JPH0660769B2 - How to efficiently absorb heat energy at low temperatures - Google Patents

Description

DETAILED DESCRIPTION OF THE INVENTION [Object of the Invention] The present invention relates to a refrigerator comprising a compression section, a heat radiation section, a heat exchange section (a regenerator or a heat exchanger or a combination of a regenerator and a heat exchanger), and an expansion section. (For example, a Stirling cycle refrigerator, a Gihode cycle refrigerator, a Solvay cycle refrigerator, a Bilmeier cycle refrigerator, etc.), the heat energy is efficiently provided at a low temperature below the critical temperature of the working medium, that is, a large amount per required work. The present invention relates to a method of absorbing heat energy.

[Field of Use of the Present Invention]

The method for absorbing heat energy at low temperature according to the present invention is a refrigerator (for example, a Stirling cycle refrigerator) including a compression unit, a heat radiation unit, a heat exchange unit (for example, a regenerator, a countercurrent heat exchanger, etc.), and an expansion unit. , Gifode cycle refrigerator, Solvay cycle refrigerator, Bilmeier cycle refrigerator, etc.) and is used for cooling various superconducting elements and reliquefying helium gas.

[Prior art]

The method of absorbing heat energy at low temperature according to the invention is
Conventionally, there is a "method for absorbing heat energy at low temperature" in Japanese Examined Patent Publication No. 51-13900. This will be explained as follows.

Compression part, heat dissipation part, heat exchange part (regenerator or heat exchanger, etc.),
Then, in the refrigerator comprising the expansion section, the working medium pressure is maintained at least higher than a pressure substantially equal to the critical pressure, and the temperature of the expansion section is kept at the critical temperature of the working medium or lower at a low temperature. This is a method of absorbing heat energy.

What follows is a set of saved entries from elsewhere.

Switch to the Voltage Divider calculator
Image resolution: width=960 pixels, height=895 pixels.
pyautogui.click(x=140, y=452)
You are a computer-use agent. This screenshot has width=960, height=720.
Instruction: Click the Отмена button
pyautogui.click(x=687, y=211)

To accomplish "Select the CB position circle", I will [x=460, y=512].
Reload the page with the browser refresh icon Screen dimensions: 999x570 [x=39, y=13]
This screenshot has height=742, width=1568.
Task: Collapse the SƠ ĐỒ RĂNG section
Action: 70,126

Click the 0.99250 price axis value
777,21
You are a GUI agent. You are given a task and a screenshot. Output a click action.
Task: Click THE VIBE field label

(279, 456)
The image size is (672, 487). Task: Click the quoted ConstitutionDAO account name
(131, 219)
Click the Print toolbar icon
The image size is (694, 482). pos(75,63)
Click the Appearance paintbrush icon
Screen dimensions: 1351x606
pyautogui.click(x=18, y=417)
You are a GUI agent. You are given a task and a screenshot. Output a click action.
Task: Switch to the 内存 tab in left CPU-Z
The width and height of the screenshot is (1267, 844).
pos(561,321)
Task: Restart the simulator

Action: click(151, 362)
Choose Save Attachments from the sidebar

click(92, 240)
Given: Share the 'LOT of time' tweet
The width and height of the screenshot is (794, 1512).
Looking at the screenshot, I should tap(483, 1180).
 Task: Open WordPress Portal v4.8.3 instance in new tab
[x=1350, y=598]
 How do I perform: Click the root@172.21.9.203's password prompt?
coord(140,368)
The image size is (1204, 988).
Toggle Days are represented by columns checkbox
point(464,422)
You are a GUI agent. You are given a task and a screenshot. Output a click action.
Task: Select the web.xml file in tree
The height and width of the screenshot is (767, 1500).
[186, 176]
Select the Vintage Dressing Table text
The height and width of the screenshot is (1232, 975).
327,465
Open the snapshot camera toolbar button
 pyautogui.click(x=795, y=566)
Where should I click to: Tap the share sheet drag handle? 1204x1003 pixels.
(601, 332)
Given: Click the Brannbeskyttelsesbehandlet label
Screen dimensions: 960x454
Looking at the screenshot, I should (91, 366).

[Problems of the prior art and its technical analysis]

This conventional "method of absorbing heat energy at low temperature" has a drawback that it cannot efficiently absorb heat energy at a low temperature below the critical temperature of the working medium.

Such a problem is that the pressure of the working medium is constantly higher than the pressure at least substantially equal to the critical pressure in the refrigerator composed of the compression section, the heat radiation section, the heat exchange section (regenerator or heat exchanger, etc.), and the expansion section. Since the temperature is maintained, the state does not change when the working medium is expanded and absorbs heat at the temperature below the critical temperature. This will be described below with reference to the TS diagram of FIG. 1 (taking helium as an example).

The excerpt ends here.